::: Exercise data

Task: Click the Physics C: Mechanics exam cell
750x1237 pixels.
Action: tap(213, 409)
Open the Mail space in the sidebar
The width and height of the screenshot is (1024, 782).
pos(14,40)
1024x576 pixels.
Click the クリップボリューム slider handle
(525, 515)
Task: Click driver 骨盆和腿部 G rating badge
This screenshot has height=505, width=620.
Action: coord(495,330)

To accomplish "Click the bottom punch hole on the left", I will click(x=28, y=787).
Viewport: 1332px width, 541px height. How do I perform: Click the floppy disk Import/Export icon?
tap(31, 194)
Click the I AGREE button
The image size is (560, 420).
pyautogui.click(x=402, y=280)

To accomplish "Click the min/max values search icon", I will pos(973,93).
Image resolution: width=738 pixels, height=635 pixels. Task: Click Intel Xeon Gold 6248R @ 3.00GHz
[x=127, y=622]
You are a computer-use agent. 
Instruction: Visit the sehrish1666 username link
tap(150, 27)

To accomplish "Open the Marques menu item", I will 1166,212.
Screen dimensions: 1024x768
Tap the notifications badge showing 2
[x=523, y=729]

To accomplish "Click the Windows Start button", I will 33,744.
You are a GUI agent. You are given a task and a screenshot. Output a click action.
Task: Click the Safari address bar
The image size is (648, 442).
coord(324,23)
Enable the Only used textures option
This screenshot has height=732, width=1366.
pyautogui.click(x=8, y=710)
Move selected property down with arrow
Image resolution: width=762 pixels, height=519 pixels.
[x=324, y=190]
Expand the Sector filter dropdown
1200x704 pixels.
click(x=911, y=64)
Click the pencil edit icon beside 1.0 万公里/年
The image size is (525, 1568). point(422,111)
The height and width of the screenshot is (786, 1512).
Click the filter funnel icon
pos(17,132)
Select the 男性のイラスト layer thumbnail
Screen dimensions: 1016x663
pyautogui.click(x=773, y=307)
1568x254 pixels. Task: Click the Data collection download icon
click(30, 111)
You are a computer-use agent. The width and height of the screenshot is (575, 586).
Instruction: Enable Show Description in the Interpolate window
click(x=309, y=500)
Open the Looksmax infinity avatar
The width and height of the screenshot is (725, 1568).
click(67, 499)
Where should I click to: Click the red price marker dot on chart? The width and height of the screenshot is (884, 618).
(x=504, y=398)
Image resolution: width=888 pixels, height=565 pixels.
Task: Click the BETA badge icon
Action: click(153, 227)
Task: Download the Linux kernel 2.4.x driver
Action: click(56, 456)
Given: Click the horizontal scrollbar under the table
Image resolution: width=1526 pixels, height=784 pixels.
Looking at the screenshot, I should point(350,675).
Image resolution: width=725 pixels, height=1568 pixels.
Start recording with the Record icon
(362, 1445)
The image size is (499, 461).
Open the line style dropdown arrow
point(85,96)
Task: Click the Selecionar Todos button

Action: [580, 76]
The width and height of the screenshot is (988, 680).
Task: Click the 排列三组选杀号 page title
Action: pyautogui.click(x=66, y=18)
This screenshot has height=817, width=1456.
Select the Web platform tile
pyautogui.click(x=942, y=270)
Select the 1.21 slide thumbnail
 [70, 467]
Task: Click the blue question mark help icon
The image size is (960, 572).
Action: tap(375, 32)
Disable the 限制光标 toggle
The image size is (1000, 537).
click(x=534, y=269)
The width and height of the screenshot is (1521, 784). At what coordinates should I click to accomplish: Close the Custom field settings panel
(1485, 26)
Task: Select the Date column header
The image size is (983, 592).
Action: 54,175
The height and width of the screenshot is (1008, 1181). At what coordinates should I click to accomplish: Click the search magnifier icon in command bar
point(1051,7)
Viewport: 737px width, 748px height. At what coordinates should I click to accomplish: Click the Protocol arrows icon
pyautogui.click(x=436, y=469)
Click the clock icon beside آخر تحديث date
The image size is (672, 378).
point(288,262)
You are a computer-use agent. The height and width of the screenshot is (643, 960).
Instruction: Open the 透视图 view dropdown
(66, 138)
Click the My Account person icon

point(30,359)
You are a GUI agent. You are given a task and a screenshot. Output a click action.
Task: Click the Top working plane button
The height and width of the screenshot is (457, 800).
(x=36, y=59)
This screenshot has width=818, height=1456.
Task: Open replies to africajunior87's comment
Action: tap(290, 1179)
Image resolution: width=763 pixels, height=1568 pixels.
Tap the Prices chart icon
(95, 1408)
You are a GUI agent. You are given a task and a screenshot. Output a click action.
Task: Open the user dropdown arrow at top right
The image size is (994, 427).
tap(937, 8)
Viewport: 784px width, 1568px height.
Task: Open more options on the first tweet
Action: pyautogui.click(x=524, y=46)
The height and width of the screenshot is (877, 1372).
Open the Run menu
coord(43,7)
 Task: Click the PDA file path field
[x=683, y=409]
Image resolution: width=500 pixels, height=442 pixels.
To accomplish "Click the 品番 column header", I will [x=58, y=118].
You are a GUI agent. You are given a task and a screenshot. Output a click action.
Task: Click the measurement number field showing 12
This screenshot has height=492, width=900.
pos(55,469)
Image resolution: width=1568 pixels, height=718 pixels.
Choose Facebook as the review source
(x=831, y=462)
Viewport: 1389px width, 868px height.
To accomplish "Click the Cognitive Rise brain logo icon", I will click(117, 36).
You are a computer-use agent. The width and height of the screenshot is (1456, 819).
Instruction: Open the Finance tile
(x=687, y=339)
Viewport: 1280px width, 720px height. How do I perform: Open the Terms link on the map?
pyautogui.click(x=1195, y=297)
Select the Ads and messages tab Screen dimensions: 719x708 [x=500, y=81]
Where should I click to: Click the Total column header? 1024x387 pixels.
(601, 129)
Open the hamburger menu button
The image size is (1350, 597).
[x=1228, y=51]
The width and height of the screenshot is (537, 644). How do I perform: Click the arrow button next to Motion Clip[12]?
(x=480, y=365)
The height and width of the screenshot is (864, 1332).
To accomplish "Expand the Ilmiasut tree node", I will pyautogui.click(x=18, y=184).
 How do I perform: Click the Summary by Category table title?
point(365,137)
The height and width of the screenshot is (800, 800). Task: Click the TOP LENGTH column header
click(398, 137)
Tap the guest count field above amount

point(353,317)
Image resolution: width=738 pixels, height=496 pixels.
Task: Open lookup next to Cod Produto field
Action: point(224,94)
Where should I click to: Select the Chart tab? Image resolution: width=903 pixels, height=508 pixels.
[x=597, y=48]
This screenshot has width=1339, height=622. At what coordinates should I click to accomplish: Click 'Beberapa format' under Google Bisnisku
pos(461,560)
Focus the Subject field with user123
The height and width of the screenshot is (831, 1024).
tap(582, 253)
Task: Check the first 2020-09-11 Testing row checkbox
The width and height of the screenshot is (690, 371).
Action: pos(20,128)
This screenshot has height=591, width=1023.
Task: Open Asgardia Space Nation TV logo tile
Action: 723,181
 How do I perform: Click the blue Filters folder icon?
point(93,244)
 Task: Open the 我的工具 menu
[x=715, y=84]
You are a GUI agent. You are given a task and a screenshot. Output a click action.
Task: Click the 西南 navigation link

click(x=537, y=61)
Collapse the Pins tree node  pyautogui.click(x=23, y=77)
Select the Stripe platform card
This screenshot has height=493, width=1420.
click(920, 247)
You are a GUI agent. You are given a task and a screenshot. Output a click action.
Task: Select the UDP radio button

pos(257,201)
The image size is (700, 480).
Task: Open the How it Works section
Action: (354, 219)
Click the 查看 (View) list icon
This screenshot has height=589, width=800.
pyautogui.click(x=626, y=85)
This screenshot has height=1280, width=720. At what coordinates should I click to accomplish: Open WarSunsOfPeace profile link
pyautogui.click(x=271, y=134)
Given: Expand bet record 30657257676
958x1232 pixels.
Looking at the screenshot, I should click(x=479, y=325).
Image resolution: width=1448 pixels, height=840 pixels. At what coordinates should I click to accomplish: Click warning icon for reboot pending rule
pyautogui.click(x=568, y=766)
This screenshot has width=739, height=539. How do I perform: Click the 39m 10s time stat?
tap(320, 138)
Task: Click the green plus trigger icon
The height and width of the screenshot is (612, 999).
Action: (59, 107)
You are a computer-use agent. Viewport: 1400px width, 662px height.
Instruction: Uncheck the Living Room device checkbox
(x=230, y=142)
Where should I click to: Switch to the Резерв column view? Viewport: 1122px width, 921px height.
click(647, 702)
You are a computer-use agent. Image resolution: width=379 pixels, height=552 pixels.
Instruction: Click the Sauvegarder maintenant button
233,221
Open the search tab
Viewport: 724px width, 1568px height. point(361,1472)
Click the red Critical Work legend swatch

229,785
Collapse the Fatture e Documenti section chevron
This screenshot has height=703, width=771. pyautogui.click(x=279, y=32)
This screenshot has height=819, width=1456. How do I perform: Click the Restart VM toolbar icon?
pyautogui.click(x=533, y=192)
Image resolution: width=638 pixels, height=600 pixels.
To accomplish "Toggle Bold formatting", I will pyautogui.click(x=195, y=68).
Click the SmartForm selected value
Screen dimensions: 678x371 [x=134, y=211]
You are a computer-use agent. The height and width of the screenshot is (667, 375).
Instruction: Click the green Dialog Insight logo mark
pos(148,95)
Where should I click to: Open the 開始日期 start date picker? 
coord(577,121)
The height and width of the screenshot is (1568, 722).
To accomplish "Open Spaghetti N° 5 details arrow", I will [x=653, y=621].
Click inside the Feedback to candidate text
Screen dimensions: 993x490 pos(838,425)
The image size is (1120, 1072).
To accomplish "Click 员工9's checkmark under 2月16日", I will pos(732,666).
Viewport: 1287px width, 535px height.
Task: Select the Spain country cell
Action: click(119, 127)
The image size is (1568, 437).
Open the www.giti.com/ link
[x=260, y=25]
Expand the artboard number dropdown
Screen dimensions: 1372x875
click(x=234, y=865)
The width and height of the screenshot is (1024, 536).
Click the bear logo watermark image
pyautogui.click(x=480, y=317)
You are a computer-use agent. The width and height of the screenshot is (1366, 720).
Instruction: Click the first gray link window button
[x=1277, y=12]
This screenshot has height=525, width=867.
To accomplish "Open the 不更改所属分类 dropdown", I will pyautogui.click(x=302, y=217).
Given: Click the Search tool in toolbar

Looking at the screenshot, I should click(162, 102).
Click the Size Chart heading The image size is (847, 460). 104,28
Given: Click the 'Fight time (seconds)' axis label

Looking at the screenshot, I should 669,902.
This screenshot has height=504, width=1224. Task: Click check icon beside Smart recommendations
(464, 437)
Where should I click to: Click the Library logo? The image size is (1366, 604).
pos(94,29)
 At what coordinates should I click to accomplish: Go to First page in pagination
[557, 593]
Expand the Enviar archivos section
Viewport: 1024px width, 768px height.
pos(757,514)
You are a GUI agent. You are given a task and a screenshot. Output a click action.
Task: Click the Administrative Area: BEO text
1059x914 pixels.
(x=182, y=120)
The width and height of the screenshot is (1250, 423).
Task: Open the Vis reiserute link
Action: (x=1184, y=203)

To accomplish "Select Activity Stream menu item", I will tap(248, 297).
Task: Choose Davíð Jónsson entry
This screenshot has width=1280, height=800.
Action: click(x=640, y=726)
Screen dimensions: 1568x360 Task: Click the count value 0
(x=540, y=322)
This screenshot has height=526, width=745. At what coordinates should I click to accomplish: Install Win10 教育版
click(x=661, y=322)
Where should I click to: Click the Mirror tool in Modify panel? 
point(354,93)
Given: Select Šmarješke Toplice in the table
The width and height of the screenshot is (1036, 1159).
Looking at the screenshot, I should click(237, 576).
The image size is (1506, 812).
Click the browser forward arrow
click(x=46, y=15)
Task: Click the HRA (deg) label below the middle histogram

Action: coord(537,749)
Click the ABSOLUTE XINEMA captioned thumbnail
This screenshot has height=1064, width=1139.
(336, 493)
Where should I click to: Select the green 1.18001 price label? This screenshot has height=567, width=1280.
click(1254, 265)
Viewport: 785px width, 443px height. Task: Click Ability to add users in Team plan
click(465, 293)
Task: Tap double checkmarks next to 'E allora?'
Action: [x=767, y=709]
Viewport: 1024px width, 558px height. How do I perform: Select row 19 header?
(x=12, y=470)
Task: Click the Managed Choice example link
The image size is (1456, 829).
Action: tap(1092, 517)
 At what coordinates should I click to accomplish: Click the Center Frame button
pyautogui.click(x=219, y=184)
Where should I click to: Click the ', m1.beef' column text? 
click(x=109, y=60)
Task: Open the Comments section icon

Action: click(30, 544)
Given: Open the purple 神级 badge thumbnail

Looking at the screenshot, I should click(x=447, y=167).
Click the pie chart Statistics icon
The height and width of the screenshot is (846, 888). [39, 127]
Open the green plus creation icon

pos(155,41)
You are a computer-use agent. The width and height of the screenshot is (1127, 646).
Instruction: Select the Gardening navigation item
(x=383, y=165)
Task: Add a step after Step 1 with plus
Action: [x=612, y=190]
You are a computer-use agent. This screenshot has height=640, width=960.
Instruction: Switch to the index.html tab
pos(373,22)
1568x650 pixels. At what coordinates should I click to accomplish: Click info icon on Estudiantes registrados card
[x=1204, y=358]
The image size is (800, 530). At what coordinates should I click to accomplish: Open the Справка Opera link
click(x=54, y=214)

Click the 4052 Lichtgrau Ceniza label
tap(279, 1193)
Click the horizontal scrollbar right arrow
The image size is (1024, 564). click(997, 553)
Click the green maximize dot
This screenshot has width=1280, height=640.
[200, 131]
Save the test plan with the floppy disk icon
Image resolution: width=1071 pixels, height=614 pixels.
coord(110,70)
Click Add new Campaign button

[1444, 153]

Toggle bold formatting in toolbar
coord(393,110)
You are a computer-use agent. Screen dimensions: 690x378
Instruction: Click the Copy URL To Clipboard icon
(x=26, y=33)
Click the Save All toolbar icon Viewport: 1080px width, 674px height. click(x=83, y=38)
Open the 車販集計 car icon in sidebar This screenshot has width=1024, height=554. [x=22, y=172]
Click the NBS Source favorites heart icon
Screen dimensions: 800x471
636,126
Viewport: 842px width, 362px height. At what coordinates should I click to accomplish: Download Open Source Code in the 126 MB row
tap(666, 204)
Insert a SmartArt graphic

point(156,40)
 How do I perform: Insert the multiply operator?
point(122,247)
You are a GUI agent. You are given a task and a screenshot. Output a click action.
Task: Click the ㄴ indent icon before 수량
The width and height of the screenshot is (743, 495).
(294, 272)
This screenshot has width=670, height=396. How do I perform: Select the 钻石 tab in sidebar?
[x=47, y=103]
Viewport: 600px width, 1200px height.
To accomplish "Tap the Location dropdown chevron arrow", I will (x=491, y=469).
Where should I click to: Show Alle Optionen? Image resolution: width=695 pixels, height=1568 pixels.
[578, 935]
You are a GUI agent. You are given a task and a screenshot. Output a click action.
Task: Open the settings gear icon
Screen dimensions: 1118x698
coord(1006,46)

::::::

* Work order
The lines to return run from the one containing "Insert a SmartArt graphic" through the last line of the records above. Give them exactly and include nothing more.

* Result of the exercise
Insert a SmartArt graphic

point(156,40)
 How do I perform: Insert the multiply operator?
point(122,247)
You are a GUI agent. You are given a task and a screenshot. Output a click action.
Task: Click the ㄴ indent icon before 수량
The width and height of the screenshot is (743, 495).
(294, 272)
This screenshot has width=670, height=396. How do I perform: Select the 钻石 tab in sidebar?
[x=47, y=103]
Viewport: 600px width, 1200px height.
To accomplish "Tap the Location dropdown chevron arrow", I will (x=491, y=469).
Where should I click to: Show Alle Optionen? Image resolution: width=695 pixels, height=1568 pixels.
[578, 935]
You are a GUI agent. You are given a task and a screenshot. Output a click action.
Task: Open the settings gear icon
Screen dimensions: 1118x698
coord(1006,46)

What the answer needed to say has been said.